PR 4 of the #4247 unification stack. Adds triggered_org_id to agent_compliance_runs so per-org scoping of the new agent_context_with_latest_test view is accurate. Without it, two orgs that own the same agent URL would conflate test history. Owner-test write path in evaluate_agent_quality populates it from the caller's organizationId; heartbeat/manual/webhook leave it NULL. agent_context_with_latest_test view: agent_contexts.* joined LATERAL to the latest non-dry-run agent_compliance_runs row scoped by (triggered_org_id, agent_url), plus COUNT for total_tests_run. agent-context-db.ts readers (getByOrganization, getById, getByOrgAndUrl) SELECT from the view and alias canonical_last_test_* → last_test_* so callers see no shape change. Legacy columns stay for backward compat — third-party recordTest() writes still hit them (session-scoped audit retained per PR 3). The columns + recordTest retire in the follow-up "final cleanup" PR that drops agent_test_history. Stacked on #4264 → #4263 → #4250.

bokelley · 2026-05-09T00:02:54Z

Code review (expert pass): solid, minor nits — but blocked by #4264 in the chain.

Nits (non-blocking):

agent_compliance_runs.triggered_org_id is TEXT, not FK to organizations.id/workos_organization_id. No referential integrity; an org delete leaves dangling rows. WorkOS IDs are foreign-system so a hard FK isn't appropriate, but a comment or partial CHECK on shape would help.
last_test_scenario derivation tracks_json -> 0 ->> 'track' is a semantic shift from the literal 'quality_evaluation' to a track name. Grep confirms no callers branch on the string, so safe — but call out in the changeset for downstream consumers.

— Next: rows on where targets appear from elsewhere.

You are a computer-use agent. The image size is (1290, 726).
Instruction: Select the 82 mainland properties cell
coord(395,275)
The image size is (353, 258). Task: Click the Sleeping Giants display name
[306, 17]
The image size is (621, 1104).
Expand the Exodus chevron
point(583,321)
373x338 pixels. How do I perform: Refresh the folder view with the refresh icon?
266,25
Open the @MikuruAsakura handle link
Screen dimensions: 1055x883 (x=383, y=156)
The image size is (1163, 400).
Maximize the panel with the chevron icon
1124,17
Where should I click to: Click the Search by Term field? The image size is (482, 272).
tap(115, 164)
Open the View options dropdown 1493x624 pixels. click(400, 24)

View is plain CREATE OR REPLACE VIEW (not SECURITY DEFINER), inherits caller's RLS, per-org scoping correct. No security concern.

…cenario semantic shift in changeset

bokelley · 2026-05-09T00:05:50Z

Both nits addressed in 1103d56:

triggered_org_id comment — added COMMENT ON COLUMN in migration 473 explaining the TEXT/no-FK decision (WorkOS IDs are foreign-system keys; DB-layer referential integrity isn't appropriate here).
Changeset — added a **Semantic shift (last_test_scenario).** paragraph calling out the tracks_json[0].track vs. legacy literal-string difference for downstream consumers.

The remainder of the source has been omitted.